ABOUT THIS TASK
Word for word, restate the records that come after this.

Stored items
━━━

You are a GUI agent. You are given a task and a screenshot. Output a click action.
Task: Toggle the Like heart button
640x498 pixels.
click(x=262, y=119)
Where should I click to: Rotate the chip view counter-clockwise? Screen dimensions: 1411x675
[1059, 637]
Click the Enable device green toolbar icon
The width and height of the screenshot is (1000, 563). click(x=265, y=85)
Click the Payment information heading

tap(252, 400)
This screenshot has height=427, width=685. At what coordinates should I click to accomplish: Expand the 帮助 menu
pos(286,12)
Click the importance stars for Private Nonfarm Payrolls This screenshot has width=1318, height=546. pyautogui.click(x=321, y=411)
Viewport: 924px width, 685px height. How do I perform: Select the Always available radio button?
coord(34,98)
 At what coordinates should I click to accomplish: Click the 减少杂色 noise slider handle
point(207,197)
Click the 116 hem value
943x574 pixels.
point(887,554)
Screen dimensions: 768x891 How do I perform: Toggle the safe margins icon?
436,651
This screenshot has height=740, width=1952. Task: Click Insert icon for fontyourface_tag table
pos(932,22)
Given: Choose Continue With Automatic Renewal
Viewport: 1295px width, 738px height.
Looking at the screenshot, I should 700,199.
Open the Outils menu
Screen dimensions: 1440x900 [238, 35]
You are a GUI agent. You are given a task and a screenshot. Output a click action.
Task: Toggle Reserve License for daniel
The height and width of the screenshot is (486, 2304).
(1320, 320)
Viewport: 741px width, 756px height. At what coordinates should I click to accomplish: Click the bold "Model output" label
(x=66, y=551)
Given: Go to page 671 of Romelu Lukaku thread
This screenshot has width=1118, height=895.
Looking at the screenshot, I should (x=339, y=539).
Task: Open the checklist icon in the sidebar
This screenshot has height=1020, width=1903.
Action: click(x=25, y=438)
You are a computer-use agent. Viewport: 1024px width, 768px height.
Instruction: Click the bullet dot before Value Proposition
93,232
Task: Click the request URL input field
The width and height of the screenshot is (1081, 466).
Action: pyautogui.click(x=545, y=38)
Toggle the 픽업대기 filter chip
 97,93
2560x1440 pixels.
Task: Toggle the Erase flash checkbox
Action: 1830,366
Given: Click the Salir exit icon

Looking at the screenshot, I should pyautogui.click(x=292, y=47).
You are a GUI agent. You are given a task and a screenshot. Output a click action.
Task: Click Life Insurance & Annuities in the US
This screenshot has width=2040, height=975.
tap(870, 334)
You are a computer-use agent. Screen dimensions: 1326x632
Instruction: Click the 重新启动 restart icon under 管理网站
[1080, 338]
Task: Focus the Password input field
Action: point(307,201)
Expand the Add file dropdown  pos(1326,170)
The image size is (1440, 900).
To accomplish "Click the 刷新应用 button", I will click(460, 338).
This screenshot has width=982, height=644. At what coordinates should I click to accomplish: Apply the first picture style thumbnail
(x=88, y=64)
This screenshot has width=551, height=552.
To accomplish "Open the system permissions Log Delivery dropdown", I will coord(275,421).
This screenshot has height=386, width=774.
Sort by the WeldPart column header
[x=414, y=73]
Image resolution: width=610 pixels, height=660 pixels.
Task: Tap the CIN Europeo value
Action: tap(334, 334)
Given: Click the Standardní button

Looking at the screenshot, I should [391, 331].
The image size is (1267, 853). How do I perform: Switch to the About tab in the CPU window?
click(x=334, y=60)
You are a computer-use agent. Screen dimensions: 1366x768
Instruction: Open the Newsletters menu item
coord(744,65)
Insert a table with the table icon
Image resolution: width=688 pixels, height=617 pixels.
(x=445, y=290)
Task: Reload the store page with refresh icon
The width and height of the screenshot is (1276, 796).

━━━

ANSWER TO THIS TASK
You are a GUI agent. You are given a task and a screenshot. Output a click action.
Task: Toggle the Like heart button
640x498 pixels.
click(x=262, y=119)
Where should I click to: Rotate the chip view counter-clockwise? Screen dimensions: 1411x675
[1059, 637]
Click the Enable device green toolbar icon
The width and height of the screenshot is (1000, 563). click(x=265, y=85)
Click the Payment information heading

tap(252, 400)
This screenshot has height=427, width=685. At what coordinates should I click to accomplish: Expand the 帮助 menu
pos(286,12)
Click the importance stars for Private Nonfarm Payrolls This screenshot has width=1318, height=546. pyautogui.click(x=321, y=411)
Viewport: 924px width, 685px height. How do I perform: Select the Always available radio button?
coord(34,98)
 At what coordinates should I click to accomplish: Click the 减少杂色 noise slider handle
point(207,197)
Click the 116 hem value
943x574 pixels.
point(887,554)
Screen dimensions: 768x891 How do I perform: Toggle the safe margins icon?
436,651
This screenshot has height=740, width=1952. Task: Click Insert icon for fontyourface_tag table
pos(932,22)
Given: Choose Continue With Automatic Renewal
Viewport: 1295px width, 738px height.
Looking at the screenshot, I should 700,199.
Open the Outils menu
Screen dimensions: 1440x900 [238, 35]
You are a GUI agent. You are given a task and a screenshot. Output a click action.
Task: Toggle Reserve License for daniel
The height and width of the screenshot is (486, 2304).
(1320, 320)
Viewport: 741px width, 756px height. At what coordinates should I click to accomplish: Click the bold "Model output" label
(x=66, y=551)
Given: Go to page 671 of Romelu Lukaku thread
This screenshot has width=1118, height=895.
Looking at the screenshot, I should (x=339, y=539).
Task: Open the checklist icon in the sidebar
This screenshot has height=1020, width=1903.
Action: click(x=25, y=438)
You are a computer-use agent. Viewport: 1024px width, 768px height.
Instruction: Click the bullet dot before Value Proposition
93,232
Task: Click the request URL input field
The width and height of the screenshot is (1081, 466).
Action: pyautogui.click(x=545, y=38)
Toggle the 픽업대기 filter chip
 97,93
2560x1440 pixels.
Task: Toggle the Erase flash checkbox
Action: 1830,366
Given: Click the Salir exit icon

Looking at the screenshot, I should pyautogui.click(x=292, y=47).
You are a GUI agent. You are given a task and a screenshot. Output a click action.
Task: Click Life Insurance & Annuities in the US
This screenshot has width=2040, height=975.
tap(870, 334)
You are a computer-use agent. Screen dimensions: 1326x632
Instruction: Click the 重新启动 restart icon under 管理网站
[1080, 338]
Task: Focus the Password input field
Action: point(307,201)
Expand the Add file dropdown  pos(1326,170)
The image size is (1440, 900).
To accomplish "Click the 刷新应用 button", I will click(460, 338).
This screenshot has width=982, height=644. At what coordinates should I click to accomplish: Apply the first picture style thumbnail
(x=88, y=64)
This screenshot has width=551, height=552.
To accomplish "Open the system permissions Log Delivery dropdown", I will coord(275,421).
This screenshot has height=386, width=774.
Sort by the WeldPart column header
[x=414, y=73]
Image resolution: width=610 pixels, height=660 pixels.
Task: Tap the CIN Europeo value
Action: tap(334, 334)
Given: Click the Standardní button

Looking at the screenshot, I should [391, 331].
The image size is (1267, 853). How do I perform: Switch to the About tab in the CPU window?
click(x=334, y=60)
You are a computer-use agent. Screen dimensions: 1366x768
Instruction: Open the Newsletters menu item
coord(744,65)
Insert a table with the table icon
Image resolution: width=688 pixels, height=617 pixels.
(x=445, y=290)
Task: Reload the store page with refresh icon
The width and height of the screenshot is (1276, 796).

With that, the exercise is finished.